US Veterans: Risk Factors for Biological Ageing

Research Paper Title

Hostility and telomere shortening among U.S. military veterans: Results from the National Health and Resilience in Veterans Study.

Background

Chronic disorders of ageing are critical concerns for the US veteran population, which is, on average, two decades older than the non-veteran population. Characterisation of risk factors that may accelerate biological ageing is important in identifying targets for prevention and intervention.

Methods

In the current study, the researchers analysed data from a contemporary, and nationally representative sample of US veterans to evaluate the relationship between a broad range of sociodemographic, military, and clinical variables, and peripheral telomere length, which is an indicator of biological age and linked to risk for ageing-related disorders and mortality. Data from 468 US military veterans who participated in the National Health and Resilience in Veterans Study were analysed. Telomere length was assessed from cells isolated from saliva using quantitative polymerase chain reaction methods. A multivariable binary logistic regression analysis was conducted to evaluate the relations between hostility and telomere length, while controlling for sociodemographic, military, and clinical variables.

Results

Greater scores on a measure of hostility were independently associated with telomere shortening, even after adjustment for a broad range of other variables (odds ratio [OR]=1.58, 95% confidence interval [CI]=1.15-2.18). Secondary analyses revealed that this association was driven by difficulties controlling anger (OR=1.72, 95%CI=1.14-2.61), which reflect the external manifestation of hostility, rather than aggressive urges or impulses.

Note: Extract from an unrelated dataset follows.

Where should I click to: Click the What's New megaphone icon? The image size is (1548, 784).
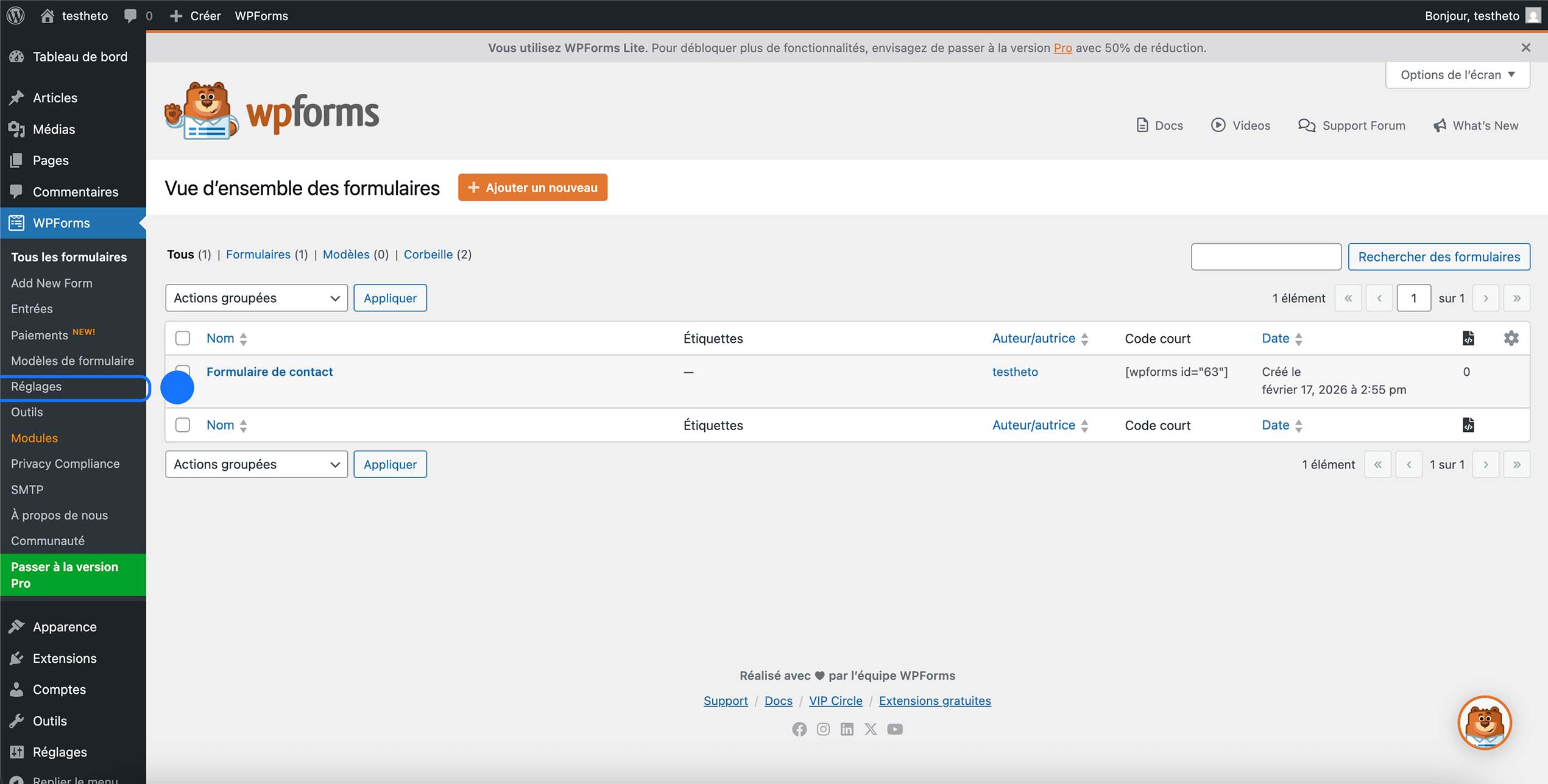tap(1440, 125)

Hostility, particularly difficulties controlling anger, is associated with peripheral telomere shortening in US military veterans.

Conclusions

Prevention and treatment efforts designed to reduce hostility may help mitigate risk for accelerated cellular ageing in this growing segment of the US.

Reference

Watkins, L.E., Harpaz-Rotem, I., Sippel, L.M., Krystal, J.H., Southwick, S.M.  & Pietrzak, R.H. (2016) Hostility and Telomere Shortening among U.S. Military Veterans: Results from the National Health and Resilience in Veterans Study. Psychoneuroendocrinology. 74, pp.251-257. doi: 10.1016/j.psyneuen.2016.09.006. [Epub ahead of print].